### Reading text
......

Emmys Producers Plan to Install Cameras and Camera Operators with Every Nominee

From Comic-Con and the Television Critics Association Summer Press Tour to the Democratic National Convention, practically all media events over the last few months have shifted to various videoconferencing formats due to ongoing production challenges brought on by an unprecedented pandemic.

But this years Emmys are meant to feel different.

Ian Stewart and Reginald Hudlin, the executive producers behind the upcoming 72nd Primetime Emmy Awards, recently spoke to Variety about their plans to ensure this year’s ceremony boasts more visual flair and live elements than recent television events. Organizing what’s billed as the most important night for television in the middle of a pandemic comes with a myriad of difficulties (including the lack of a red carpet), but as Stewart told Variety, “We’re not trying to make the Zoomies, we’re trying to make the Emmys.”

Emmys organizers plan on placing professional cameras and camera operators where every nominee is located. That will likely be a significant undertaking — nominees could be at their homes, in hotels, or in other locations — and could mean managing as many as 140 live feeds on Emmy night, according to Hudlin.

A key part of their strategy centers on shifting the Emmys from its usual home at the Microsoft Theatre in Los Angeles to the Staples Center nearby. While it might seem unusual for a smaller-scale Emmys to be held in a larger venue, Hudlin noted that the Staples Center has the technology required to pull together video feeds from a wide array of remote locations.

“This show will need an unbelievable number of wiring connections in and out, because the nominees are not going to be there,” Hudlin told Variety. “So we’re going to take cameras to where they are. And the number of feeds that that requires is so massive that we need a facility like the Staples Center, which is used to having that much signal from reporters covering sports to handle the kind of in and outputs that it requires.”

Above all, the producers aim to avoid using Skype, Facetime, Zoom, and other videoconferencing technology, even if that means easing up on other ideas. For example, though Stewart and Hudlin aim to bring camera operators to the location of every nominee — many of whom may be strictly quarantining to prepare for returning to production — they told Variety that they’d be willing to let nominees’ family members operate the cameras instead. Other aspects of the event are still being discussed, such as whether winners will be able to hold their Emmy statues while giving live speeches.

......

### What you will do
a - Print the stretch of the Emmys article from "From Comic-Con and" through "to feel different.", word for word.
b - Answer these questions from the Emmys article.
(i) According to Hudlin, up to how many live feeds might have to be managed on Emmy night?
(ii) To which venue is the ceremony being moved from the Microsoft Theatre?
(iii) Whom would the producers be willing to let operate the cameras in place of camera operators?

### Dataset excerpt

......

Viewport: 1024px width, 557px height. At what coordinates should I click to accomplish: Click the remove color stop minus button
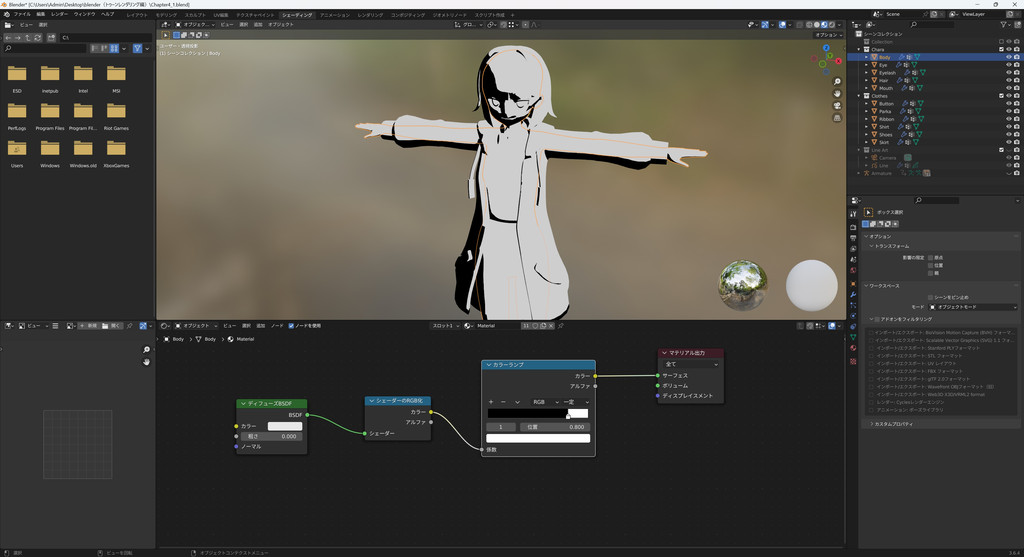(x=504, y=401)
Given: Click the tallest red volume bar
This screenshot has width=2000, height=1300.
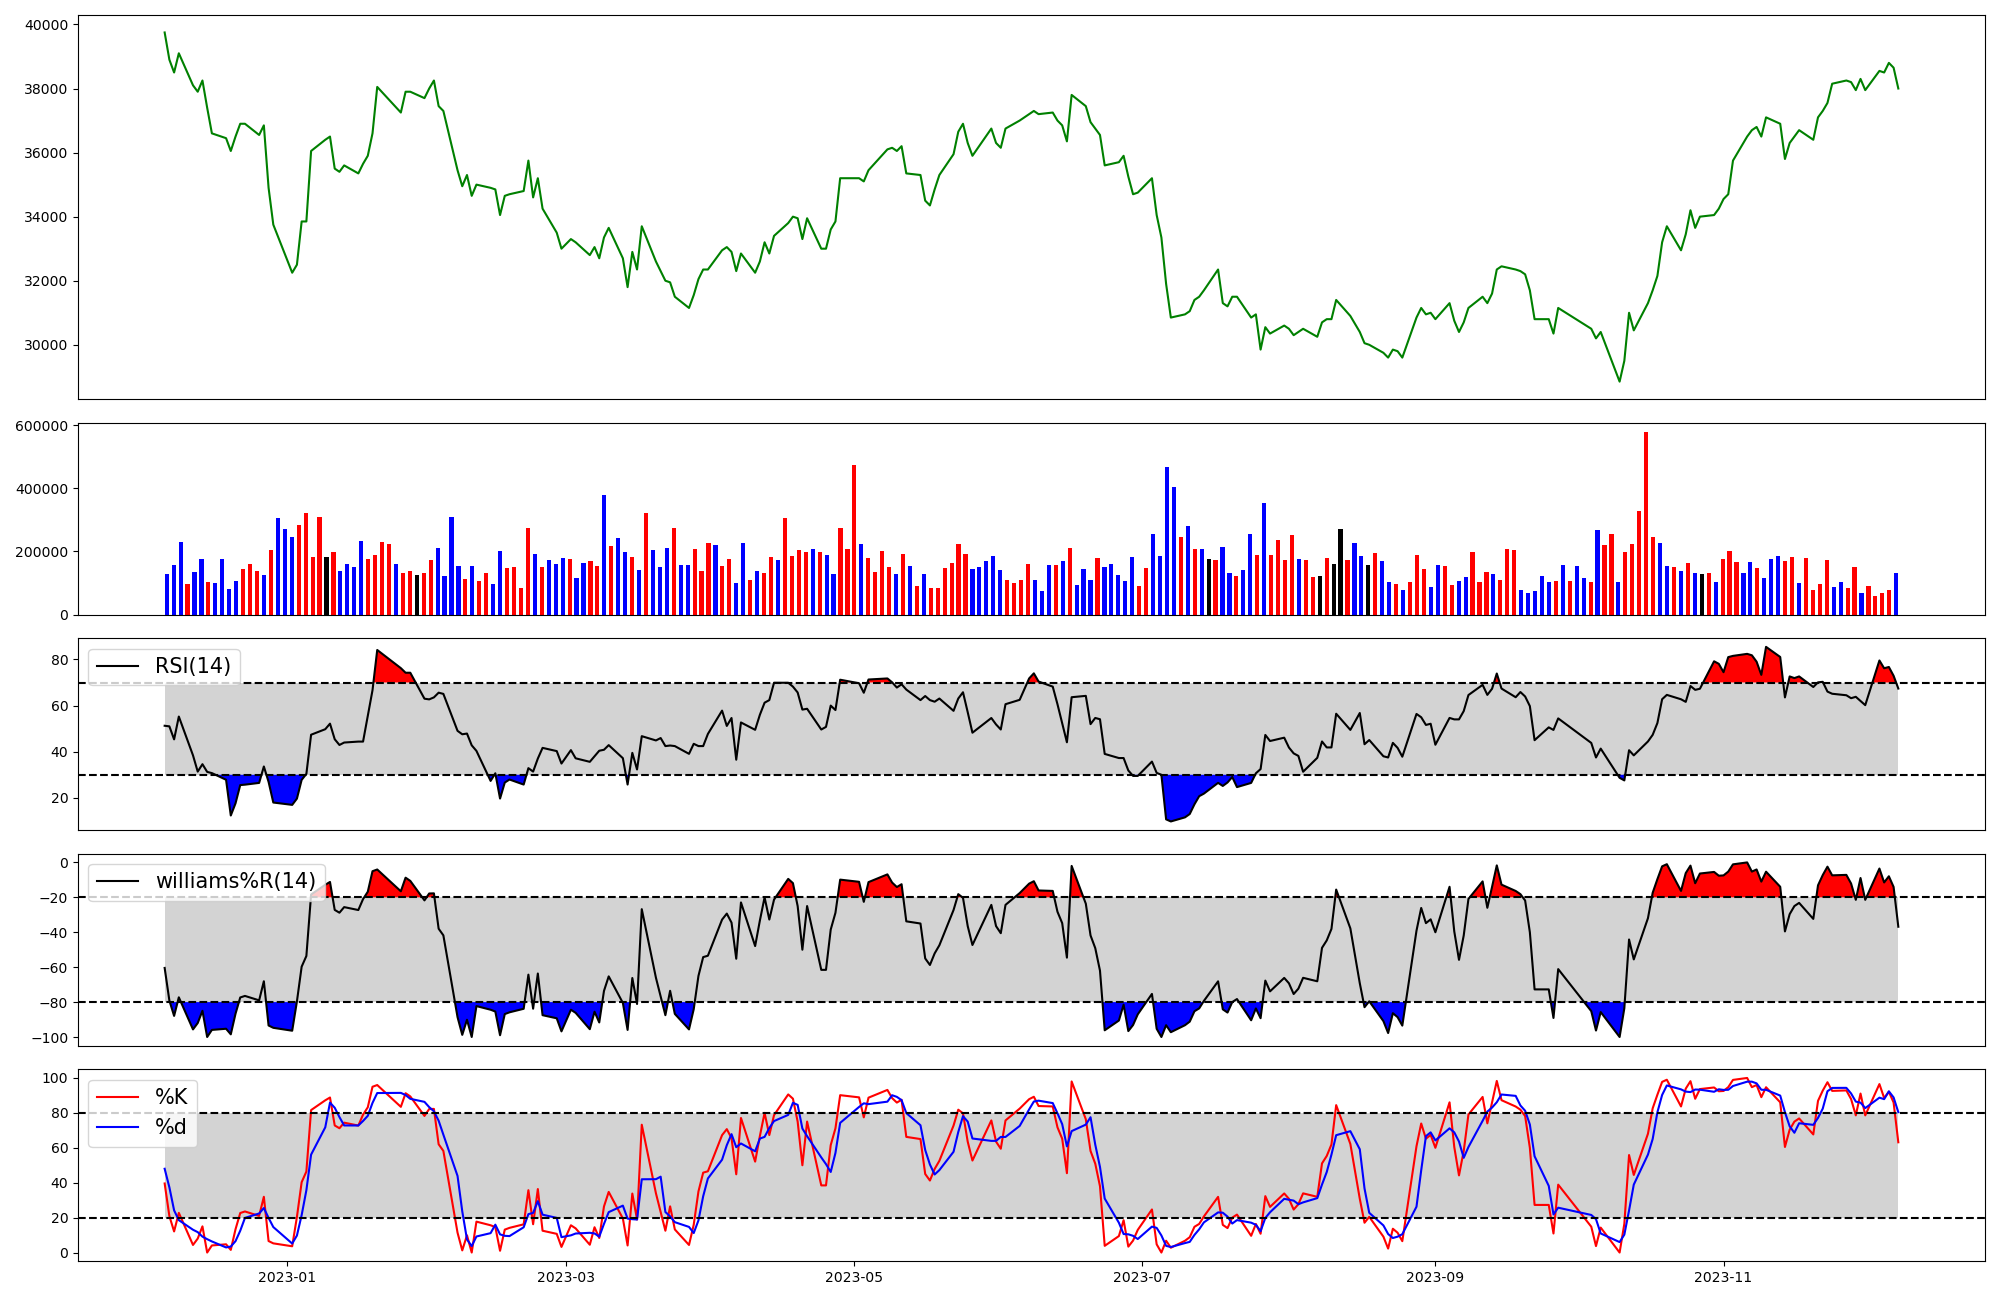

......

### Task results
a -
From Comic-Con and the Television Critics Association Summer Press Tour to the Democratic National Convention, practically all media events over the last few months have shifted to various videoconferencing formats due to ongoing production challenges brought on by an unprecedented pandemic.

But this years Emmys are meant to feel different.

b -
(i) As many as 140.
(ii) The Staples Center.
(iii) Nominees' family members.